Unmanned underwater vehicles and dual use remote sensing applications
The increasing demand for advanced technologies in dual use scientific exploration and military operations has led to significant advancements in unmanned underwater vehicles (UUVs). These versatile systems have become indispensable for conducting a variety of maritime missions, including environmental monitoring, resource exploration, and defense-related applications. (Roh et al 2025)
With the increasing demand for scientific and military operations in marine environments, unmanned underwater vehicles (UUVs) have become essential due to their adaptability in conducting various maritime missions. Autonomous control systems further enhance this flexibility, particularly in mission-specific operations. However, much of the existing research focuses predominantly on 2D environments, often neglecting the complexities and orientation challenges that arise in real-world 3D underwater scenarios. To address these issues, this paper introduces a 5-degree-of-freedom (DOF) control approach for UUVs, aimed at improving waypoint-based path planning in 3D maritime missions through directional policy optimization (DPO). Utilizing a deep reinforcement learning (DRL) framework, the proposed method employs an efficient directional policy that accounts for the unique maneuvering characteristics of UUVs, including the maximum feasible rotation angles under dynamic constraints. The DPO algorithm enables UUVs to achieve efficient path planning by minimizing the number of waypoints required. Additionally, by considering the impact angle, which dictates the approach angle to the target, the methodology facilitates a mission execution strategy that minimizes the UUV’s exposure, thus enhancing stealth during military operations.

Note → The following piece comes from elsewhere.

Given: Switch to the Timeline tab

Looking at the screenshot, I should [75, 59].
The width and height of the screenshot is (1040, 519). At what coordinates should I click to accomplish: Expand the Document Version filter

This paper introduced a novel DPO algorithm designed for autonomous mission-oriented UUV control, integrating directional rewards and efficient path planning to enhance navigation in dynamic 3D underwater environments. Based on the evaluation results, the proposed DPO algorithm has demonstrated improved path efficiency and higher mission success rates by effectively minimizing the number of waypoints required for targeting missions.